Perhaps not, but we couldn't know that for certain at the time. They were doing some work in the field. They were going to kill lots of American and allied troops though, if a forced landing and land campaign on their home islands would have become necessary.
You see it was not just one person's grandfather that would have been lost, but millions of folks' grandfathers, including millions of current day Japanese who would have lost both grandfathers and grandmothers, not mention uncles and aunts, great uncles and aunt, even parents.
My father's ship turned around and came back to the US after Japan's surrender. My brother was stationed in Japan for more than a decade. While there he married a local woman whose father was in training to join the Imperial army when they surrendered.
Fast forward to 10 years ago when my parents went to Japan for a visit. The entire family (American parents and Japanese parents) went to one of the memorials, I don't remember if it was Hiroshima or Nagasaki. Anyway, my nephew was 9 at the time and the only truly bilingual family member. His Japanese grandfather asked him to translate a question to my dad. "Please, ask him how he felt to go there." My dad thought for a moment and responded, "Please tell him that I am glad we can go there today as family, never having to have fought one another. The bloodshed would have never ended." The Japanese grandfather rose to his feet and said in English, "I agree".

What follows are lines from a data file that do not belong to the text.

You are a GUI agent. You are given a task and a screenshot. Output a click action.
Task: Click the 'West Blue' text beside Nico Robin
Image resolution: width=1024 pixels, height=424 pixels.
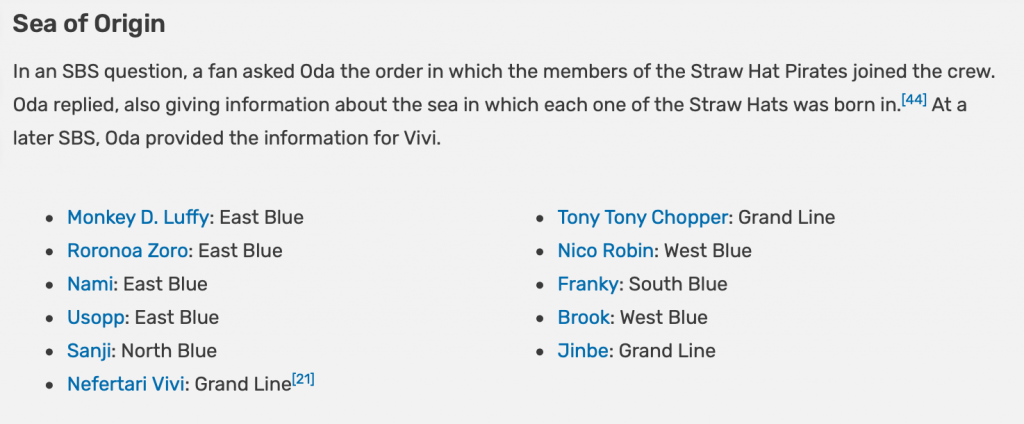point(708,251)
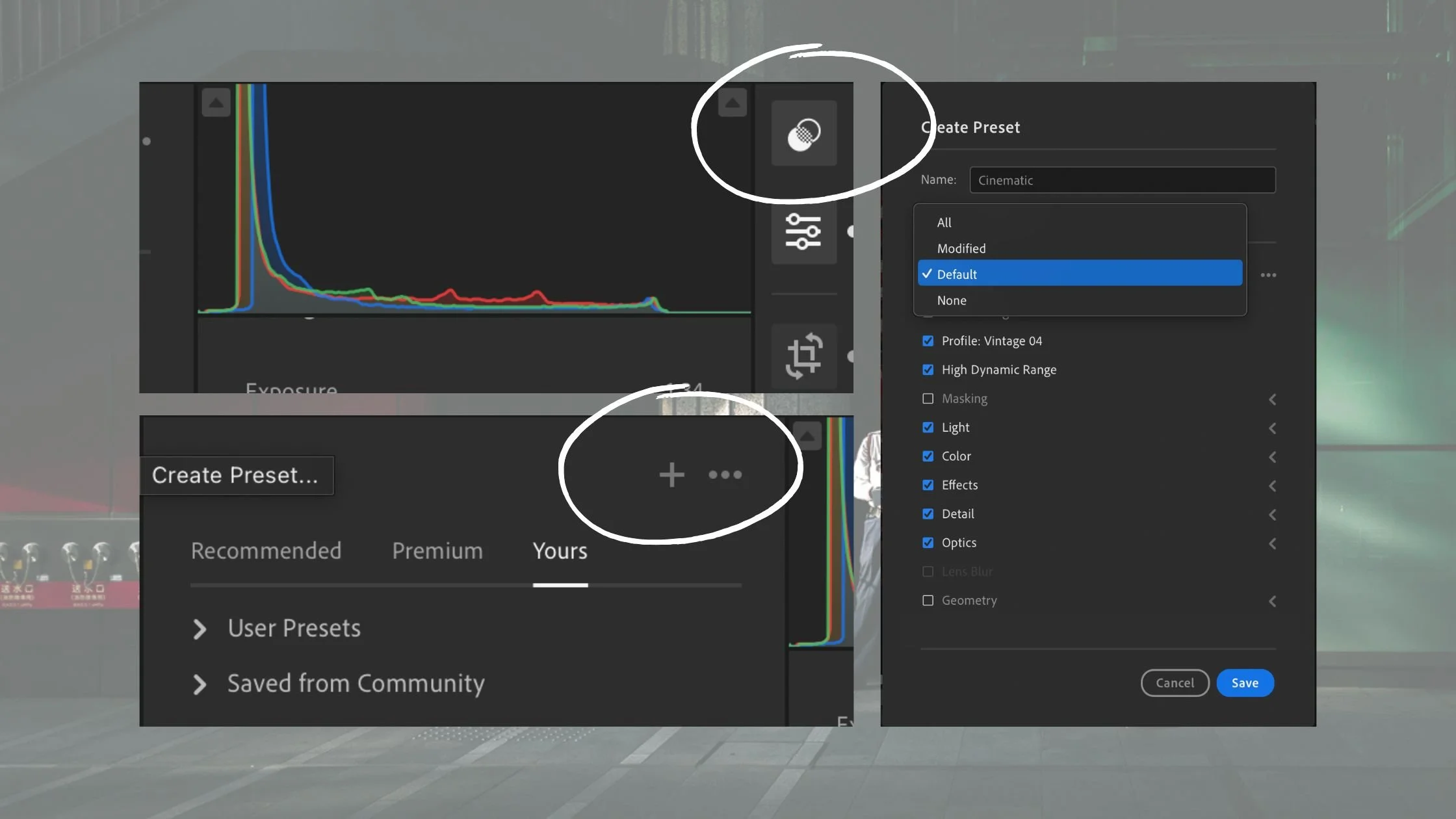Click the collapse arrow above the Presets icon
1456x819 pixels.
pyautogui.click(x=733, y=102)
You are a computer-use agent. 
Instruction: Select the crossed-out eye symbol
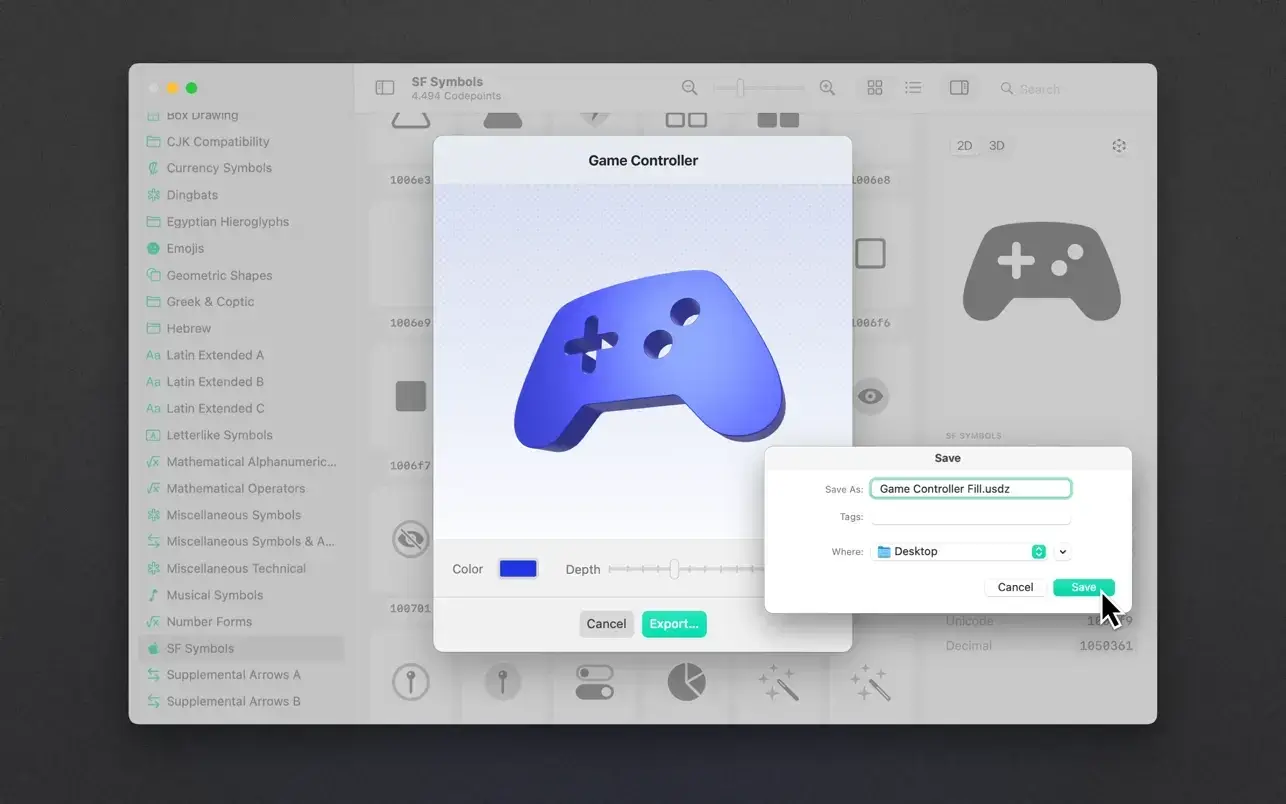click(x=410, y=539)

Then they embraced and becamed great friends.
The indiscriminate killing of civilians is against the UCMJ et al. However, if civilians are killed in the conduct of otherwise lawful operations, there is no crime.

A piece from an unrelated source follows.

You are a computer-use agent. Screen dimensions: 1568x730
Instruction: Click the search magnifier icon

Destroying the military facilities in Hiroshima and Nagasaki, in addition to war plant, railroads, other lines of communication, all were bona fide military targets by the measure of the day. Each city was relatively untouched up to that point in the war. Absent precision weapons- a very recent innovation- the way to come close to attriting such targets was to attack a whole area.
Consider, for example, the relentless bombing attacks against Germany, where portions of large cities were flattened to take out a single factory. Bloodthirstiness was not foremost on the Allies' minds, but military effectiveness. And sending umpteen waves of bombers against a single area target was the only way, at the time, to effectively accomplish the mission.
Furthermore, and again considering the mentality of the time, "shielding" the Japanese population was probably not seriously considered nor, even if it were, was it plausible. Particularly considering the depth of that society's militarism, where every member was expected to fight to the death for the emperor. Whether that was a plausible scenario or not upon reflection, that was the generally understood situation at the time.
I think the core of our disagreement is whether there was sufficient military cause to justify destroying both cities, despite the civilian (ie, not direct uniformed combatant) cost of doing so. You must bear in mind that other munitions available might have caused even more death than the nukes did, and would surely have been used.
In terms of the immediate tactical problem, reasonably ensuring the destruction of whatever units and war plant were located there to support amphibious attack...possibly not.
In terms of the strategic problem of finishing the war by defeating the enemy, and defeat it such that there could be no doubt about victor and vanquished (and thereby preclude a post- WW1-style resurgence), I feel the atomic bombs were justified.
I don't take any pleasure from it, and I don't celebrate it. But I see their usage as a brutal conclusion to a brutal conflict.
There are many factors that have bearing on the operative word, "indiscriminate".
A very informative article was cited in a recent FR thread entitled, Why Truman dropped the Bomb (Long but a very interesting read).
What ever side you come down on, it is clear that the decision to drop the A-bombs was not taken lightly.
Even with the benefit afforded to retrospective analysis, I'm not sure the decision was altogether wrong.